:: Stated exercise ::
Copy out, unchanged, the stretch of entries below from the line containing "You are a computer-use agent. 926x579 pixels." through the line containing "Action: [375, 455]", with both of those lines included.
======
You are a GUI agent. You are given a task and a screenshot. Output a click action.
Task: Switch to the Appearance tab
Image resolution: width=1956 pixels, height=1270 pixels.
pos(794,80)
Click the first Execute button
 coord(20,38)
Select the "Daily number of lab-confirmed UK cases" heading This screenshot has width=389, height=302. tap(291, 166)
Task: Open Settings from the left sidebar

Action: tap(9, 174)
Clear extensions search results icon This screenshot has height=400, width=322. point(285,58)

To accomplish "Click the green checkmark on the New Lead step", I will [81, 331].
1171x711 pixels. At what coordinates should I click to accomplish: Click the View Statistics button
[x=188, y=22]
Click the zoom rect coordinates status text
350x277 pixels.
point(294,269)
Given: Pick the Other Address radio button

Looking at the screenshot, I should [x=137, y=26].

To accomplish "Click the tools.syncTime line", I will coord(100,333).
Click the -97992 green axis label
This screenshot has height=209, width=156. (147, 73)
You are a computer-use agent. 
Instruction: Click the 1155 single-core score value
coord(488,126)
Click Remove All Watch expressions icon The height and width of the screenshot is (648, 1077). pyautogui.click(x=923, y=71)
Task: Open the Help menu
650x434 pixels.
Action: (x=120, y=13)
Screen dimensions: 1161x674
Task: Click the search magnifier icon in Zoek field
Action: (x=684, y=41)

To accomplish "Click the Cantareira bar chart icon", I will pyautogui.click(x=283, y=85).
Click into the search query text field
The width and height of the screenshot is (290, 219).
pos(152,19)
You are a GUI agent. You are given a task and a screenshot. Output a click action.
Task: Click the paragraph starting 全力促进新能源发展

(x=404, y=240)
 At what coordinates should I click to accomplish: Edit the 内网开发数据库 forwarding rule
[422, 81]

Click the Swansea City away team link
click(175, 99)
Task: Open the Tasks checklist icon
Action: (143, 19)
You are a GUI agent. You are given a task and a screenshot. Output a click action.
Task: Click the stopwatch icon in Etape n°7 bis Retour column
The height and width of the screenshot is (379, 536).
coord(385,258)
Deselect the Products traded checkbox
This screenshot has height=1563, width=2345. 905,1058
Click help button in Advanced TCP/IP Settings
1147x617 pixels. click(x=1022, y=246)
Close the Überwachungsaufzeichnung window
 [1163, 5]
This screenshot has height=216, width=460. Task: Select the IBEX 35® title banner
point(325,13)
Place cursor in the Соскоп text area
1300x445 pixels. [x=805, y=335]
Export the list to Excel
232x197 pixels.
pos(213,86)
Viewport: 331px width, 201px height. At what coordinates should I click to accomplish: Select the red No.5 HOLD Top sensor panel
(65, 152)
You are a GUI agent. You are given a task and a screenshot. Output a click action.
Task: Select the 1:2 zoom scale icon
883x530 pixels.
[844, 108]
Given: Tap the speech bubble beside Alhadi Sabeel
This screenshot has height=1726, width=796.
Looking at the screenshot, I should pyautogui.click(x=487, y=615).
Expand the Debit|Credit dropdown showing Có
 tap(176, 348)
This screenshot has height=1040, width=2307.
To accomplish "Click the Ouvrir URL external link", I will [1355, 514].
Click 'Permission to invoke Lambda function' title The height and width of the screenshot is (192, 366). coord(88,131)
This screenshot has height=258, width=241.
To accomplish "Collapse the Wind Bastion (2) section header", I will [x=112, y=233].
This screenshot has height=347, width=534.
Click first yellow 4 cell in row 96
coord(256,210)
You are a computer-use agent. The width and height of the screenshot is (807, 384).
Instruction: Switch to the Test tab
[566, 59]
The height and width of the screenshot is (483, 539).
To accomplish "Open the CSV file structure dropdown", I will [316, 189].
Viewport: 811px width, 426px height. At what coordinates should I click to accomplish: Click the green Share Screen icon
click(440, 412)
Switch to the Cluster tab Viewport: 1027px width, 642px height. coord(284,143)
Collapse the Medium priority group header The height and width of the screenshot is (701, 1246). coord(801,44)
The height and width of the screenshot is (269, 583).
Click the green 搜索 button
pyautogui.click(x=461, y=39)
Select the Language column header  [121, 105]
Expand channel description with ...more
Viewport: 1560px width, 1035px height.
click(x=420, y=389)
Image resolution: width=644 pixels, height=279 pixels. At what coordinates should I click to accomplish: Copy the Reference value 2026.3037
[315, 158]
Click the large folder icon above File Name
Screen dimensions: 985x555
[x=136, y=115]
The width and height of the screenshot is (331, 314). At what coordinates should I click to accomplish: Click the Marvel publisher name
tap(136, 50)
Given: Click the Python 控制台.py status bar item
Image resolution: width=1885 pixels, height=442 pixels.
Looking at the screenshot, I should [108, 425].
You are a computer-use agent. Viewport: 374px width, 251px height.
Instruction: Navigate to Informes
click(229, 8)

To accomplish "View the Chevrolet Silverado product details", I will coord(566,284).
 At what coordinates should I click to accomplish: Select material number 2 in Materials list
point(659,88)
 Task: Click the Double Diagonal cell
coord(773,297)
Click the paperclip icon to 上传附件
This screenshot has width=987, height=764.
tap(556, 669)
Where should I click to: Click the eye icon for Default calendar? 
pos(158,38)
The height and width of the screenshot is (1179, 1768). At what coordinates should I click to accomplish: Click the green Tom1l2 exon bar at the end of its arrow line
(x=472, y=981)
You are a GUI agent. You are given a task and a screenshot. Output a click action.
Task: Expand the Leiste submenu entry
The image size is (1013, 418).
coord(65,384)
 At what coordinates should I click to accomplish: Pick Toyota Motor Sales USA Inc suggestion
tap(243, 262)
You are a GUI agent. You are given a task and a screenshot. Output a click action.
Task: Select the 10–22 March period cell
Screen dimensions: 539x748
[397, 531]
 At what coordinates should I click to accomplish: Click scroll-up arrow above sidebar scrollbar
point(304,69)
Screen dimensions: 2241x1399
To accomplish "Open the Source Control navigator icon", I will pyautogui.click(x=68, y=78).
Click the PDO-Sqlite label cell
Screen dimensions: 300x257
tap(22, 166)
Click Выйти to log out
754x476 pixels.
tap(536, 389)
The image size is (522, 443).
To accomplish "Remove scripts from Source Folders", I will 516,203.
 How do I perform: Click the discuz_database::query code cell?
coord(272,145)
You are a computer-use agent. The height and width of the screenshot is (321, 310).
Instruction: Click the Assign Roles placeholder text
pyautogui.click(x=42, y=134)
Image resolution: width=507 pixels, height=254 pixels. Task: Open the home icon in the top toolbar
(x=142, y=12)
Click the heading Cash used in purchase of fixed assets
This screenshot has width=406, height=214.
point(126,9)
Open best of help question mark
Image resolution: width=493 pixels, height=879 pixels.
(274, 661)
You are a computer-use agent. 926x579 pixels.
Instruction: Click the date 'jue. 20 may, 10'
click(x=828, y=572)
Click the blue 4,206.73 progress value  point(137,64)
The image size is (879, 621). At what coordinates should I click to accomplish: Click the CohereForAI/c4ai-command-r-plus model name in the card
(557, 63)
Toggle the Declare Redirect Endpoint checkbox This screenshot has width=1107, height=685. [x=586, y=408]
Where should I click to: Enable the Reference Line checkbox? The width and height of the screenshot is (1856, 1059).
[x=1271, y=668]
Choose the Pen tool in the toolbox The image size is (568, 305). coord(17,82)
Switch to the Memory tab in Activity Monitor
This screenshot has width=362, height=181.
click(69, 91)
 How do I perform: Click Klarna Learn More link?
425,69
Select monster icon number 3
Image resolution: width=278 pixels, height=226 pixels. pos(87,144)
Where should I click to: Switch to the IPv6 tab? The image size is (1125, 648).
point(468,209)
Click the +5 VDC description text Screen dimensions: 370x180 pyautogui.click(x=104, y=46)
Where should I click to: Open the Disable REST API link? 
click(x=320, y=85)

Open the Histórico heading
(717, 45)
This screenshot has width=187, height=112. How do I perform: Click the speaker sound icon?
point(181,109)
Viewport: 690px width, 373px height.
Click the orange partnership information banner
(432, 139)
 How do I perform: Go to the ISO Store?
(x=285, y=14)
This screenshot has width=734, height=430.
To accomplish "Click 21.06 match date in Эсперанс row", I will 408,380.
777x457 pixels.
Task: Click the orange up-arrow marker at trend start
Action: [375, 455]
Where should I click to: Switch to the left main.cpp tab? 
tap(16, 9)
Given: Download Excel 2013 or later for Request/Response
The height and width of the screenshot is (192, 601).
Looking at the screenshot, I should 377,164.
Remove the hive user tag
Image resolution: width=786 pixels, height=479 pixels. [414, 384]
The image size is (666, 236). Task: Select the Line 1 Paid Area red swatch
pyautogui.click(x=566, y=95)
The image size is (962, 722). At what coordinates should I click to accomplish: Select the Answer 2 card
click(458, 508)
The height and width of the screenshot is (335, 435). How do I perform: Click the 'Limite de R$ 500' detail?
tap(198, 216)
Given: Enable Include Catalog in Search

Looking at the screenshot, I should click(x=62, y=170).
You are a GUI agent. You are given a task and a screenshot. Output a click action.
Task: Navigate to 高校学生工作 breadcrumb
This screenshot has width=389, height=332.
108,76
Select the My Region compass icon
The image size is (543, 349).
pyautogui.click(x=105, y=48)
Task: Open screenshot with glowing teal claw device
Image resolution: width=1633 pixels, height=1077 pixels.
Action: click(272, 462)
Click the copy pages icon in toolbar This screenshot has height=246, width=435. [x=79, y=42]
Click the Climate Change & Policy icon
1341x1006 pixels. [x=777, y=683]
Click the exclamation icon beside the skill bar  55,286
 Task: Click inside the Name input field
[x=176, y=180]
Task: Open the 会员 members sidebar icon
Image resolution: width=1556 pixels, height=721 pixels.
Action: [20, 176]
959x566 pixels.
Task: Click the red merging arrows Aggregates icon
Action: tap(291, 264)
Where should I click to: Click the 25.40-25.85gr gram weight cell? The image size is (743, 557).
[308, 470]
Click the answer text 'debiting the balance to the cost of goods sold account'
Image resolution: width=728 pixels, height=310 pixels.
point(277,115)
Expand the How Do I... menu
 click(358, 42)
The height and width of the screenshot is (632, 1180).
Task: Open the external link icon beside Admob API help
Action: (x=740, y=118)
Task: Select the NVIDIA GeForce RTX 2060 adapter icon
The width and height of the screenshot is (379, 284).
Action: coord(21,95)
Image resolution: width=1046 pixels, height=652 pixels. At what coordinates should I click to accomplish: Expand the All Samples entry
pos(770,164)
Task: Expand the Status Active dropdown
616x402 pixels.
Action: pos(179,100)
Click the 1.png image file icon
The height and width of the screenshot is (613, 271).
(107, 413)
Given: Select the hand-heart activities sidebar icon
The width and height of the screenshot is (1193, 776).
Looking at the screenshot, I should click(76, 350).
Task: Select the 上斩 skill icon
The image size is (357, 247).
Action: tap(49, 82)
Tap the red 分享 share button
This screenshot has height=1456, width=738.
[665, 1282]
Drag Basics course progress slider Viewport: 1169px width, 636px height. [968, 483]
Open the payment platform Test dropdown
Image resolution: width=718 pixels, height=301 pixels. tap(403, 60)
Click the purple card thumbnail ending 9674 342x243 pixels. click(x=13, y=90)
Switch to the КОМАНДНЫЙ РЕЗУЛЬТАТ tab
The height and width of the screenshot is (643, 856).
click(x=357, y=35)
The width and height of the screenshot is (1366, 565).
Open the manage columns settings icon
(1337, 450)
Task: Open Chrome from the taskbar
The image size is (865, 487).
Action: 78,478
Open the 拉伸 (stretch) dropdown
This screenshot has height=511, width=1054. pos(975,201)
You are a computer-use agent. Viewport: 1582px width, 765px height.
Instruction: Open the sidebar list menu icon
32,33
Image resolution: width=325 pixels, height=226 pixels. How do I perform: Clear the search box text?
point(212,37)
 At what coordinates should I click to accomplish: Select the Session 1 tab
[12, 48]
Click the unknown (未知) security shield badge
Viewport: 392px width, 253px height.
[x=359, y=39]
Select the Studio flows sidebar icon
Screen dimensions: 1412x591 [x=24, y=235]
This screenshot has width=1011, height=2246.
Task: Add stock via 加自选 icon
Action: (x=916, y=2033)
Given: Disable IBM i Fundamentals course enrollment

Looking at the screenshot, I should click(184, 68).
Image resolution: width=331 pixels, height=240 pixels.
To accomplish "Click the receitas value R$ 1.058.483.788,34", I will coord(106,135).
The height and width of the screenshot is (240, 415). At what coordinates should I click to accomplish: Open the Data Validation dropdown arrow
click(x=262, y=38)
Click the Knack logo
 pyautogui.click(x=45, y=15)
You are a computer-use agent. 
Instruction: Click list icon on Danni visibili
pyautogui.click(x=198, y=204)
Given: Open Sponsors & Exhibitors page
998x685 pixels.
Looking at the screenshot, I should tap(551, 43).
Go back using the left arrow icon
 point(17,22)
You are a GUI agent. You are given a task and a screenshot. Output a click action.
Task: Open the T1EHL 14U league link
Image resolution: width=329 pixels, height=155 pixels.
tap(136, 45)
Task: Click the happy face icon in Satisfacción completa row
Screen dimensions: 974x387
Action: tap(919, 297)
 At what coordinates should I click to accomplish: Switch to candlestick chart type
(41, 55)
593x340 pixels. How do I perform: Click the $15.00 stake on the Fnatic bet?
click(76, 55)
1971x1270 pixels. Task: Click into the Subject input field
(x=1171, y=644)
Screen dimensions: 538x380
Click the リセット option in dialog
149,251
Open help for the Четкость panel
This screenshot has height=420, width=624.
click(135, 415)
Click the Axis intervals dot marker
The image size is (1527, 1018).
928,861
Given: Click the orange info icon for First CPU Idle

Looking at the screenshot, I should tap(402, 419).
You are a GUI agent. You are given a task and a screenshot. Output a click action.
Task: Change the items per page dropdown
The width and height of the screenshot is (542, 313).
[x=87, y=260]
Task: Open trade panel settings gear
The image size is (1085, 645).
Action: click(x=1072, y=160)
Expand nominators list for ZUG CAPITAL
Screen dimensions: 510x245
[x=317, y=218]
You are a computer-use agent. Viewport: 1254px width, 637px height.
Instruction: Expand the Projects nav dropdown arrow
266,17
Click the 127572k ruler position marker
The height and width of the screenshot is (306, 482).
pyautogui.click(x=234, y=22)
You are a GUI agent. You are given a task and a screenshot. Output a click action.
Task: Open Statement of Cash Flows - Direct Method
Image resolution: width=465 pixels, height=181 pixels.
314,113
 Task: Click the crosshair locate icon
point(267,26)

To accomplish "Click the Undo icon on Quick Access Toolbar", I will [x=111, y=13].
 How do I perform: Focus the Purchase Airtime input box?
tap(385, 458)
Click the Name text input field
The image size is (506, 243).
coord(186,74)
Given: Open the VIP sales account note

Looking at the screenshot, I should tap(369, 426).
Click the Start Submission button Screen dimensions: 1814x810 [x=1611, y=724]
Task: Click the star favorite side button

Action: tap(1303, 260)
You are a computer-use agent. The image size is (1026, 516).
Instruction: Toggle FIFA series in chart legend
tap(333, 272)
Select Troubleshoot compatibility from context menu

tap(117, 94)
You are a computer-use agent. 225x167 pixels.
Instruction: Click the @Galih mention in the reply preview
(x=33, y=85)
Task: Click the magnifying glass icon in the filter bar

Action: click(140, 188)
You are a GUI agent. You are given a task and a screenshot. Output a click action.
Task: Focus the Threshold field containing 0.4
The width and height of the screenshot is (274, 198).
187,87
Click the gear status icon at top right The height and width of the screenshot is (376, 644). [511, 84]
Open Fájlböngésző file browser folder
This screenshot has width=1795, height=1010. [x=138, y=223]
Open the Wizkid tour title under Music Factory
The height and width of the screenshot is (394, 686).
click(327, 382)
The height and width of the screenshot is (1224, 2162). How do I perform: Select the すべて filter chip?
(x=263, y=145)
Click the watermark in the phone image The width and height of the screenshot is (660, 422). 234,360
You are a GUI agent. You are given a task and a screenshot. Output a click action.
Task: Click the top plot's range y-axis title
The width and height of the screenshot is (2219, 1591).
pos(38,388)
======
:: Answer for the task ::
You are a computer-use agent. 926x579 pixels.
Instruction: Click the date 'jue. 20 may, 10'
click(x=828, y=572)
Click the blue 4,206.73 progress value  point(137,64)
The image size is (879, 621). At what coordinates should I click to accomplish: Click the CohereForAI/c4ai-command-r-plus model name in the card
(557, 63)
Toggle the Declare Redirect Endpoint checkbox This screenshot has width=1107, height=685. [x=586, y=408]
Where should I click to: Enable the Reference Line checkbox? The width and height of the screenshot is (1856, 1059).
[x=1271, y=668]
Choose the Pen tool in the toolbox The image size is (568, 305). coord(17,82)
Switch to the Memory tab in Activity Monitor
This screenshot has width=362, height=181.
click(69, 91)
 How do I perform: Click Klarna Learn More link?
425,69
Select monster icon number 3
Image resolution: width=278 pixels, height=226 pixels. pos(87,144)
Where should I click to: Switch to the IPv6 tab? The image size is (1125, 648).
point(468,209)
Click the +5 VDC description text Screen dimensions: 370x180 pyautogui.click(x=104, y=46)
Where should I click to: Open the Disable REST API link? 
click(x=320, y=85)

Open the Histórico heading
(717, 45)
This screenshot has width=187, height=112. How do I perform: Click the speaker sound icon?
point(181,109)
Viewport: 690px width, 373px height.
Click the orange partnership information banner
(432, 139)
 How do I perform: Go to the ISO Store?
(x=285, y=14)
This screenshot has width=734, height=430.
To accomplish "Click 21.06 match date in Эсперанс row", I will 408,380.
777x457 pixels.
Task: Click the orange up-arrow marker at trend start
Action: [375, 455]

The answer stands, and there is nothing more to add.